AI Guardrails
What Are Guardrails?
Input Guardrails
Validate user inputs before processing:
- Detect prompt injection attempts
- Filter malicious or harmful content
- Redact PII before model processing
- Enforce topic boundaries
Output Guardrails
Validate model responses before delivery:
- Check for hallucinated content
- Ensure factual grounding
- Filter inappropriate responses
- Validate schema compliance
Implementation Approaches
| Approach | Description | Pros | Cons |
|---|---|---|---|
| Deterministic | Rule-based validation using regex, keywords, explicit checks | Fast, predictable, cost-effective | May miss nuanced violations |
| Model-based | LLMs or classifiers evaluate content semantically | Catches subtle issues, context-aware | Higher cost, added latency |
| Hybrid | Combine deterministic pre-filters with model-based deep checks | Best coverage, optimized cost | More complex to implement |
Guardrail Types
Content Moderation
Filter harmful, toxic, or inappropriate content including hate speech, violence, and explicit material.
PII Protection
Detect and handle personally identifiable information through redaction, masking, or blocking.
Prompt Attack Detection
Identify and block prompt injection attempts, jailbreaking, and prompt leaking attacks.
Topic Boundaries
Enforce domain-specific constraints and prevent off-topic or denied subject discussions.
Hallucination Detection
Verify factual accuracy and ensure responses are grounded in provided context or knowledge.
Output Validation
Ensure outputs conform to expected formats, schemas, and quality standards.
Execution Patterns
Parallel Mode
Run guardrails concurrently with model inference to optimize latency. Check results after model completes.

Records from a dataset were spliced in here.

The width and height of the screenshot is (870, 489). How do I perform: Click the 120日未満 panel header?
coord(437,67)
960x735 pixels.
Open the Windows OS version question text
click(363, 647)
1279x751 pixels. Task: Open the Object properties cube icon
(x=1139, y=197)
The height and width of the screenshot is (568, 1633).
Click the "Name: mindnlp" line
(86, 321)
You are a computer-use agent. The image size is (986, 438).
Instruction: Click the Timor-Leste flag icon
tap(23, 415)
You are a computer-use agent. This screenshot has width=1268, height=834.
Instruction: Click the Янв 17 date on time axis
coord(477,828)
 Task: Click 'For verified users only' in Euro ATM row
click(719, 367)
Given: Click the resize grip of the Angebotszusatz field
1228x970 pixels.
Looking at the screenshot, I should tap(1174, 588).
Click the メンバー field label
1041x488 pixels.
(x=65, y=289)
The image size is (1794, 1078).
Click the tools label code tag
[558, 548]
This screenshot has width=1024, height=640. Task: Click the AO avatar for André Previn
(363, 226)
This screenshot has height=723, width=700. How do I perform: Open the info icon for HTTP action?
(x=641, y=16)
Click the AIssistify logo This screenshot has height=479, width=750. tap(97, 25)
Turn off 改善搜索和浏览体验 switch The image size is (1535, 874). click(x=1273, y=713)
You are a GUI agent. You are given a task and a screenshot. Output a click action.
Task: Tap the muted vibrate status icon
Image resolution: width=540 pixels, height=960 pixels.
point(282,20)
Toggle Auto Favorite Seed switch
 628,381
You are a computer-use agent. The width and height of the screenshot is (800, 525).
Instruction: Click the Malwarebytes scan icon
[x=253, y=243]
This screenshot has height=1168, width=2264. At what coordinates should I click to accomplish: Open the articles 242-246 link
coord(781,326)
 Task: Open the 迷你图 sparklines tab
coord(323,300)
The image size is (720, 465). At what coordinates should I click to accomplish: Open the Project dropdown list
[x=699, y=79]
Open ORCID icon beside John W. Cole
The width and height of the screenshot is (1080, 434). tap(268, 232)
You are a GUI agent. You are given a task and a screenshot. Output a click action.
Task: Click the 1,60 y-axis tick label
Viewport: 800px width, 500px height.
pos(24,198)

Trade-off: Lower latency, but uses tokens even on violation.
Blocking Mode
Run guardrails before model execution. Prevents token usage on policy violations.
Trade-off: Cost efficient, but higher latency.
Tripwire Pattern
Signal violations, halt execution, and raise exceptions. Guardrail functions return a tripwire result to indicate violations.
Use case: Hard stops for critical policy violations.
Shadow Mode
Monitor violations without blocking. Log triggers for analysis and tuning before enforcing policies.
Use case: Safe rollout and threshold tuning.
Execution Flow
PII Handling Strategies
| Strategy | Behavior | Example | Use Case |
|---|---|---|---|
| Redact | Replace with [REDACTED_TYPE] | [email protected] → [REDACTED_EMAIL] | Full privacy protection |
| Mask | Partially obscure the value | 4111111111111111 → ****1111 | Verification while protecting |
| Hash | Replace with deterministic hash | SSN: 123-45-6789 → SSN: a1b2c3d4 | De-identification with consistency |
| Block | Raise exception if detected | Request rejected with error | Strict compliance environments |
Guardrails Platforms & Tools
| Tool | Provider | Key Features | Type |
|---|---|---|---|
| Bedrock Guardrails | AWS | 6 safeguards: content, prompt attacks, topics, PII, grounding, automated reasoning | Managed Service |
| Guardrails AI | Open Source | Validators for hallucination, PII, toxicity, tone, facts | Framework |
| NeMo Guardrails | NVIDIA | Programmable rails, topical/safety/security controls | Framework |
| OpenAI Agents SDK | OpenAI | Input/output guardrails, tripwire pattern | SDK |
| LangChain Guardrails | LangChain | PII detection, human-in-loop, custom hooks | Framework |
| Cloudflare AI Gateway | Cloudflare | Proxy-based, cross-model moderation, rate limiting | Managed Service |
| LLM Guard | Open Source | Input/output scanners, prompt injection detection | Library |
| Rebuff | Open Source | Prompt injection detection, self-hardening | Library |
Amazon Bedrock Guardrails
Content Moderation
Filter harmful content in text and images across configurable categories.
Prompt Attack Detection
Detect and block prompt injection and jailbreak attempts.
Topic Classification
Define denied topics to keep conversations within approved domains.
PII Redaction
Automatically detect and redact 30+ types of personally identifiable information.
Contextual Grounding
Detect hallucinations by verifying responses against provided context.
Automated Reasoning
Use formal logic to verify policy compliance and response accuracy.
Implementation Best Practices
Defense in Depth
Layer multiple guardrails at different execution points. Combine deterministic pre-filters with model-based semantic checks.
Shadow Mode First
Deploy new guardrails in monitoring mode before enforcement. Collect data to tune thresholds and reduce false positives.
Balance Security & UX
Overly aggressive guardrails frustrate users. Find the right balance between protection and usability.
Comprehensive Logging
Log all guardrail triggers with full context for analysis, debugging, and compliance auditing.
Regular Tuning
Review guardrail performance regularly. Adjust thresholds based on false positive/negative rates.
Human-in-the-Loop
For high-stakes decisions, route uncertain cases to human reviewers rather than auto-blocking.